§ Task
Echo every line between the one containing "Task: Click the" and the one containing "721x1568 pixels. [x=61, y=777]", inclusive, omitting the pictures from your answer.

§ Given data
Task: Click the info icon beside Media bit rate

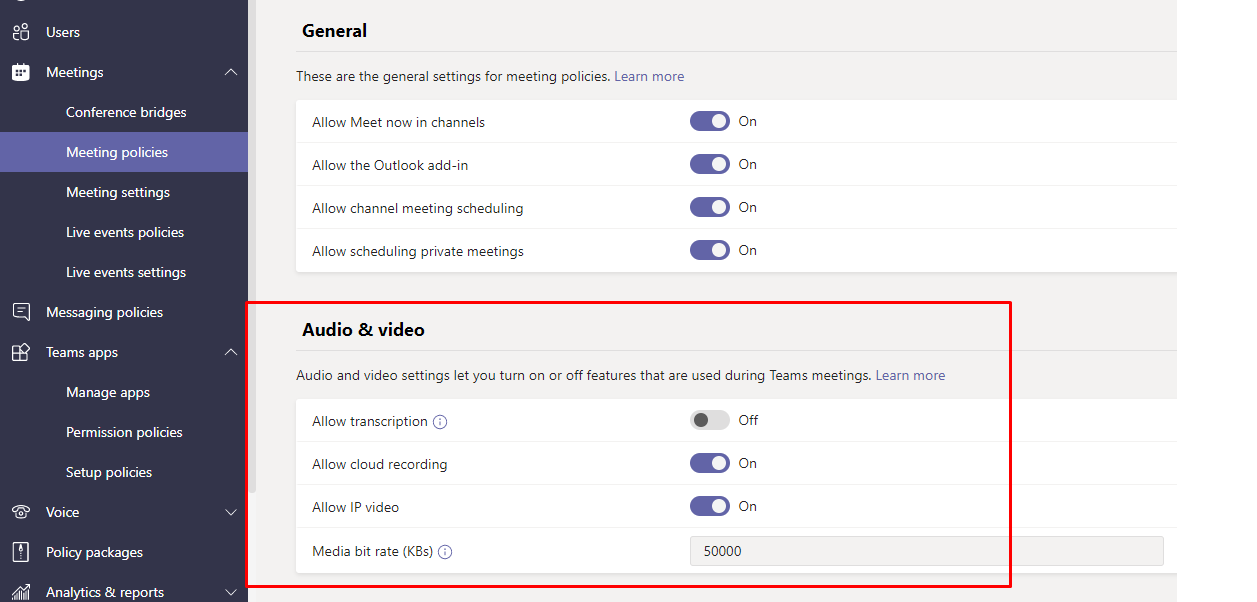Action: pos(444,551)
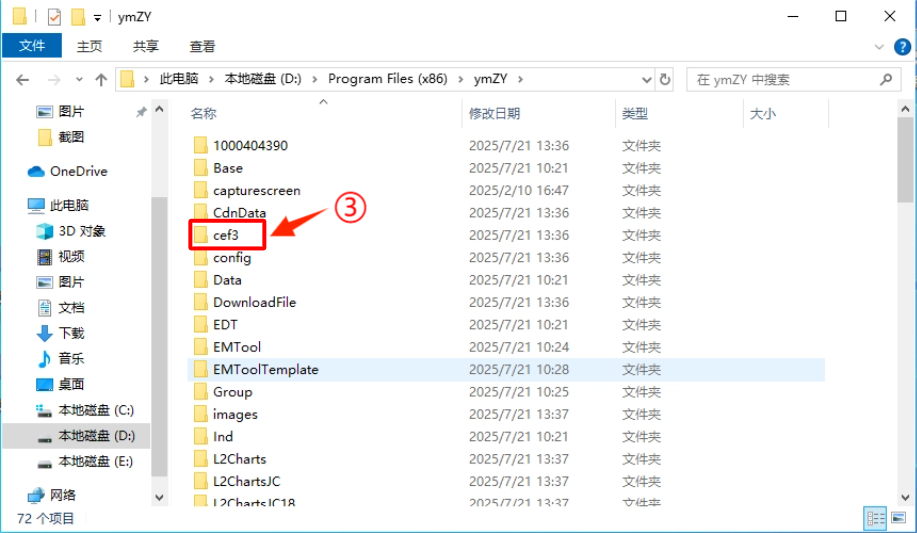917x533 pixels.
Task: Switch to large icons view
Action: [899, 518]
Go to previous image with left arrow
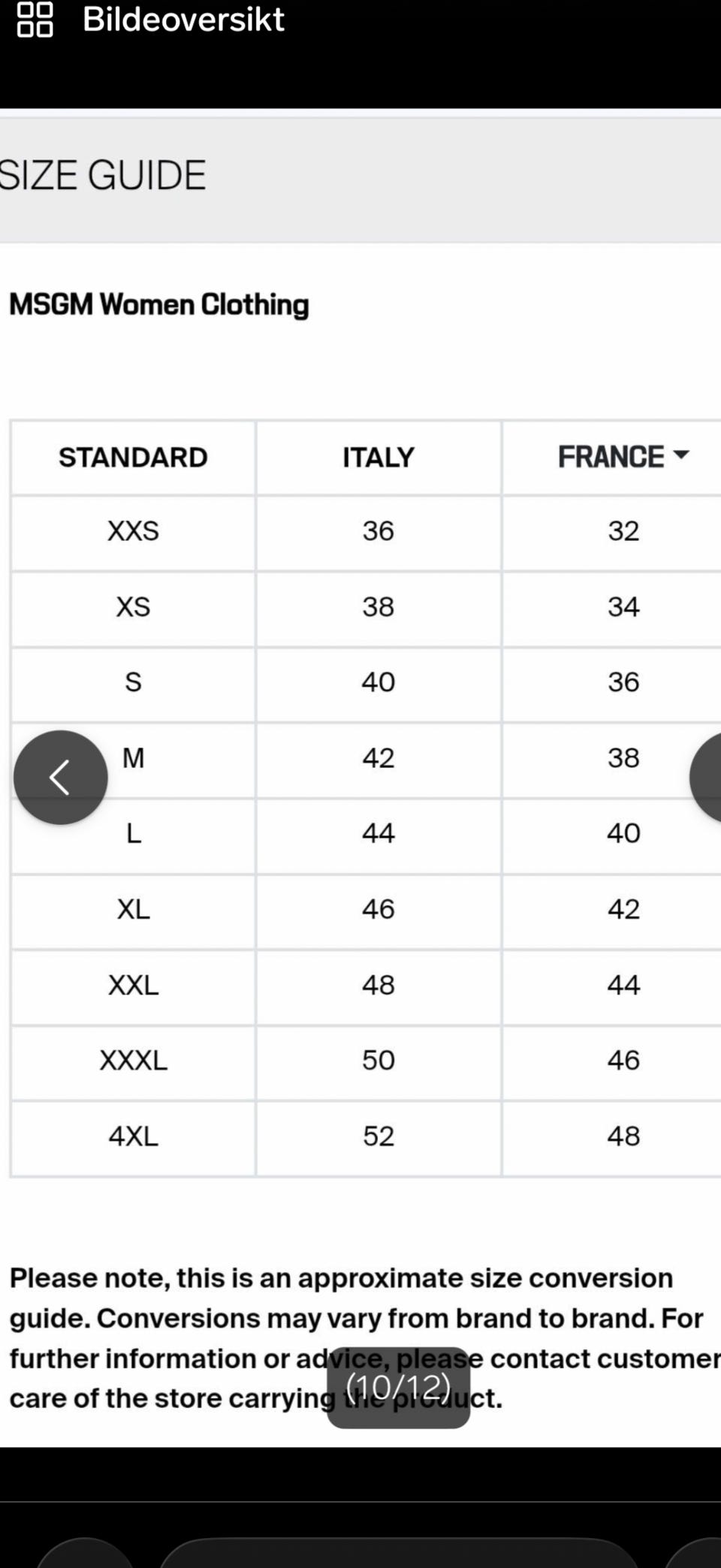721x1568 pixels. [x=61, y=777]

...

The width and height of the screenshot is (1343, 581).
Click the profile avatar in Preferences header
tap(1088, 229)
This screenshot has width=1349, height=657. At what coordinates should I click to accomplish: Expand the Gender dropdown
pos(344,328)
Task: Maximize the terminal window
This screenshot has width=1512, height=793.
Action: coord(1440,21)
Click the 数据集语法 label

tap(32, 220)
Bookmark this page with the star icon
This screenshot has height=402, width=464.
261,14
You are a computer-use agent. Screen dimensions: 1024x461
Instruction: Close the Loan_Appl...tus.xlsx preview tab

§ Solution to this exercise
Task: Click the info icon beside Media bit rate

Action: pos(444,551)
917x533 pixels.
Task: Switch to large icons view
Action: [899, 518]
Go to previous image with left arrow
721x1568 pixels. [x=61, y=777]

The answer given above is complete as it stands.